= List of presidents of the Government of Catalonia =

The list of presidents of the Government of Catalonia compiles the official list of presidents of the Generalitat de Catalunya since its inception in 1359 to present time. It has been the traditional way of listing presidents, starting with Berenguer de Cruïlles. The most recent stable version of the list dates from 2003, by Josep M. Solé i Sabaté in his work Historia de la Generalitat de Catalunya i dels seus presidents. The procedure to set up this list is the following: for the period of the medieval Generalitat (Deputation of the General), the president was the most eminent ecclesiastic deputy of the Deputation of the General of Catalonia (popularly known as Generalitat), a body of the General Court of Catalonia dissolved in 1716 and reinstated for two years in 1874. From April 1931 on, the list includes the elected presidents as well as the proclaimed exiled presidents during the Francoist dictatorship. The functions of the President of the Government of Catalonia have varied considerably over history, in parallel with the attributions of the Generalitat itself.

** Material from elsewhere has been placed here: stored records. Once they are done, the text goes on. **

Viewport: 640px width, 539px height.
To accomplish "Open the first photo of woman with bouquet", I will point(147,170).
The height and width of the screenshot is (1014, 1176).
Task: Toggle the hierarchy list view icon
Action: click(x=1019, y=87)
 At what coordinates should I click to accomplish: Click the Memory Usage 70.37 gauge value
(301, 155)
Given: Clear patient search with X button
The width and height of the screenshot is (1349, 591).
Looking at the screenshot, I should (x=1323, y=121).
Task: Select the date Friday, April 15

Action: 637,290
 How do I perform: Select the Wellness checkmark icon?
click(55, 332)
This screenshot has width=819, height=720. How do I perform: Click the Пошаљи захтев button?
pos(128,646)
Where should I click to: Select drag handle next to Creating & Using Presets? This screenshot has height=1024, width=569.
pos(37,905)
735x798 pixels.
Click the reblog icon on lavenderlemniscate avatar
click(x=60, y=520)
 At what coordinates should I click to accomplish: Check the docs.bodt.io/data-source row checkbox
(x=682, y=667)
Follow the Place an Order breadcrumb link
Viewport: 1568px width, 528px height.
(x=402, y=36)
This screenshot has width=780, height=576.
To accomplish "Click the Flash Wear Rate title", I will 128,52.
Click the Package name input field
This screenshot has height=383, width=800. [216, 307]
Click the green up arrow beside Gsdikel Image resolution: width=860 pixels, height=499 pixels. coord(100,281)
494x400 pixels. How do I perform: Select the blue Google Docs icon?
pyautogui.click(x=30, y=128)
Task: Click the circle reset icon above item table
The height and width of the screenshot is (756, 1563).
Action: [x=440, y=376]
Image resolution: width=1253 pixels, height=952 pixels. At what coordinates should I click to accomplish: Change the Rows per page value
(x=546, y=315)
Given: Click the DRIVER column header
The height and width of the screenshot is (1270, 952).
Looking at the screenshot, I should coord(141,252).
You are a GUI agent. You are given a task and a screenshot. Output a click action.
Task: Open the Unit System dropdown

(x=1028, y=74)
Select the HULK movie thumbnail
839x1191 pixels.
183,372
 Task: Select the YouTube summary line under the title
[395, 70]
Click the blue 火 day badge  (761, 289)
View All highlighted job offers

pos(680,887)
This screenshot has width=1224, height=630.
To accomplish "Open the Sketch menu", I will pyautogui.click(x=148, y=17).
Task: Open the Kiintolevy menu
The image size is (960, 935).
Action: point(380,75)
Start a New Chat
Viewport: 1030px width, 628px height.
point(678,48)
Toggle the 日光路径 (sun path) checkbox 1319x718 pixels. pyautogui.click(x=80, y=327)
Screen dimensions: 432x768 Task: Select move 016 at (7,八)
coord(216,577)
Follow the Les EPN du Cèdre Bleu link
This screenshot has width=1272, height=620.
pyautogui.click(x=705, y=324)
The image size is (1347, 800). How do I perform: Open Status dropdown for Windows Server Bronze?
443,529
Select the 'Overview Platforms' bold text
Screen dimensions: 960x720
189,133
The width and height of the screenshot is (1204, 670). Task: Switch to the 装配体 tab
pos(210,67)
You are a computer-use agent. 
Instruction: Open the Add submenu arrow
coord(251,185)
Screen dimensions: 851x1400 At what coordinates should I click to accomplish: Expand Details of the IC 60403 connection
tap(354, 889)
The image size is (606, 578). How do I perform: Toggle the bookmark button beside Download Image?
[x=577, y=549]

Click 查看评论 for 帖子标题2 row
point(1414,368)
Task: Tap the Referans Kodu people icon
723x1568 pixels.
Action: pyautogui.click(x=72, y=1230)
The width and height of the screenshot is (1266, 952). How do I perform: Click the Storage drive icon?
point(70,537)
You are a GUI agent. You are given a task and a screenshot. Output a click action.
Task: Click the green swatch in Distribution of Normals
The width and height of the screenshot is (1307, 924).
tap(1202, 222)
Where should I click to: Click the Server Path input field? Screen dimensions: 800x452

== Deputation of the General or Generalitat (1359–1716) ==

=== Fourteenth century ===
Here follows a list of representatives of Catalan institutions through the ages. The Presidents as such first appeared with the modern Generalitat in the 20th century.

1. Berenguer de Cruïlles, Bishop of Girona (1359–1366)
2. Romeu Sescomes, Bishop of Lleida (1363–1364)
3. Ramon Gener (1364–1365)
4. Bernat Vallès, canon of Barcelona (1365–1367)
  - Romeu Sescomes, Bishop of Lleida (1375–1376)
5. Joan I d'Empúries (1376)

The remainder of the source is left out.